Thursday, May 31, 2012

The Ethical Atheist Politician: The Social Role of Anti-Atheist Bigotry

This project has taken turns I did not anticipate. Meant to be a discussion of the activities of the ethical atheist politician, it has included posts on the ethical atheist lobbyist and the ethical atheist political organization.

There is a problem with this. The issues that described as important are not limited in their importance to atheists. The spread of disease and poverty, the acts of bigotry, and the acts of violence, the foolish ignorance motivating agents to lower the quality of life of those around her, all motivated by the acceptance of primitive mythologies and superstitions are a concern not just for atheists.

This brings up another way in which some theists distort atheist concerns so as to provide a smoke screen behind which harmful behavior can continue. Yesterday, I brought up the distortion of portraying atheists as primarily concerned with getting others to agree with them about the existence of God and, thus, hiding other concerns. Another, similar tactic is to ridicule atheists for having a selfish concern with anti-atheist bigotry even though other groups (blacks, Jews, women, homosexuals) have suffered far worse.

As a moral defense, this is without merit (and, incidentally, puts a lie to the claim that religion gives a person extraordinary moral insight). It is like claiming, "You have no right to protest the fact that I stabbed you in the hand because I have done far worse to others. In fact, you owe me a debt of gratitude for not treating you as poorly. So, go ahead. Thank me."

However, it also "bears false witness" against the atheist to claim that anti-atheist bigotry is a primary concern of the ethical atheist.

Sam Harris' book, The End of Faith does not even mention atheism. It was concerned with acts of violence that come from taking the word of primitive superstitious warlords as the infallible moral guidance if a supreme being.

This was also a major concern for Christopher Hitchens, who saw a good friend Salmon Rushdie living under threat of death for offending Islam and a secular liberal culture voicing support for the Jihadists because "we must respect other cultures". Freedom of speech and freedom of the press was just one of the things that religion poisoned.

Richard Dawkins' first concern has been with religious barriers to scientific understanding - the 21st century version of the geocentrists and flat-earthers who bring myth and superstition into the public schools and call it "science".

We also see this in countless atheist blogs that spend far more time complaining about religion's contribution to violence, bigotry against homosexuals and women, its contribution to overpopulation and the spread of poverty, the spread of disease, the prevention of medical advances that could save lives and reduce suffering, the denial of treatment for children of easily-treated diseases, of teenagers coerced or seduced into refusing blood transfusions, of young girl and women stoned to death or poisoned or splashed with acid or otherwise maimed or killed or abused by people claiming to have God's blessing, not only in fringe cults but mainstream religions.

However, the religious apologist - some of whom are atheists seeking a pat on the head from the religious community - hides these issues behind a smoke screen that accuses the whining crybaby atheists with concern over anti-atheist bigotry.

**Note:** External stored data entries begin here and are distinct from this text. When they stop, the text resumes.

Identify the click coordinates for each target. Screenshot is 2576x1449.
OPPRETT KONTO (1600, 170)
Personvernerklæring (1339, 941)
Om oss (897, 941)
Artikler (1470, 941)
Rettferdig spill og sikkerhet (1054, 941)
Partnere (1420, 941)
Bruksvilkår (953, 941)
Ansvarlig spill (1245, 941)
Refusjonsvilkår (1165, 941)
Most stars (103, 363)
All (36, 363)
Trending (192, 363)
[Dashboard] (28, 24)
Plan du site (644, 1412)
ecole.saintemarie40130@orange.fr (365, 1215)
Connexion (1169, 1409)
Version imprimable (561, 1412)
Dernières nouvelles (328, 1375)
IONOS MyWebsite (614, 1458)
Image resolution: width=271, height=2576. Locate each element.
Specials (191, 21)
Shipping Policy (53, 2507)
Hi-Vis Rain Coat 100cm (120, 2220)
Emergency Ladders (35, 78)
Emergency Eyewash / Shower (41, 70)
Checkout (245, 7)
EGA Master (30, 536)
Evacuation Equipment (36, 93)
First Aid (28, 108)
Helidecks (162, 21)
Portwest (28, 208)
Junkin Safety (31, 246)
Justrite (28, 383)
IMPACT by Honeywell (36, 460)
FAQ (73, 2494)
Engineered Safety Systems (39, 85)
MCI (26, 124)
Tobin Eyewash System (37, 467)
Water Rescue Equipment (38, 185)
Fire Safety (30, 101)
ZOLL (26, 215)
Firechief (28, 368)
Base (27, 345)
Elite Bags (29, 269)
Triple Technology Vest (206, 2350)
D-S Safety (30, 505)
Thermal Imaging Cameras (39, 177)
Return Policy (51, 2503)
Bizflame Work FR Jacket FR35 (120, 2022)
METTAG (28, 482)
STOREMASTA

This rhetorical tactic is aided by opposing groups identifying themselves primarily as atheists - and not primarily as opponents to violence, bigotry, the suffering of children, the teaching of superstition as science, and the abuse of women and children - an identity that could find many allies among the religious.

However, this is not a fault of the atheist organizations.

Any public relations professional will tell an organization seeing to promote its standing in the eyes of the public that they can do so by painting their opponents with what the public widely perceives as a stain. The tactic of branding opposition to these forms of religiously motivated harms as "atheist" existed long before atheist organizations acquired their current growth. The current crop of atheist organizations did not create this problem, and it would not disappear if those organizations were to choose to go away.

Anti-atheist bigotry existed long before there were atheist groups to protest it, and was being used for public relations purpose long before those organizations existed.

Of course, a part of the smoke screen is to blame people like Dawkins and Hitchens for anti-atheist bigotry that existed long before they wrote their first word of criticism of religion. It is as if we can blame the "new atheists" for motivating activists to respond by changing the national motto to "In God We Trust" and putting "under God" in the Pledge of Allegiance.

Consequently, there will have to be a fight against anti-atheist bigotry if only to prevent religious organizations from hiding their violence, bigotry, abuse, and ignorance behind this particular smoke screen. In this sense, it is not the case of the whining crybaby atheist complaining about abuses when others have endured far worse. It is the case of the atheist removing a smoke screen used to deflect attention from far worse abuses that others are forced to endure.

This, in turn, explains one of the needs for the ethical atheist politician.

The ethical atheist politician is somebody who can help to deliver the message that it is a distortion to view the atheist are obsessed with relatively minor abuses. She can deliver the message that the ethical atheist is primarily concerned with death, suffering, bigotry, and ignorance that it is within our power to prevent. She is concerned primarily with these other abuses and with removing the tactic of hiding those abuses behind a smoke screen itself built on anti-atheist bigotry.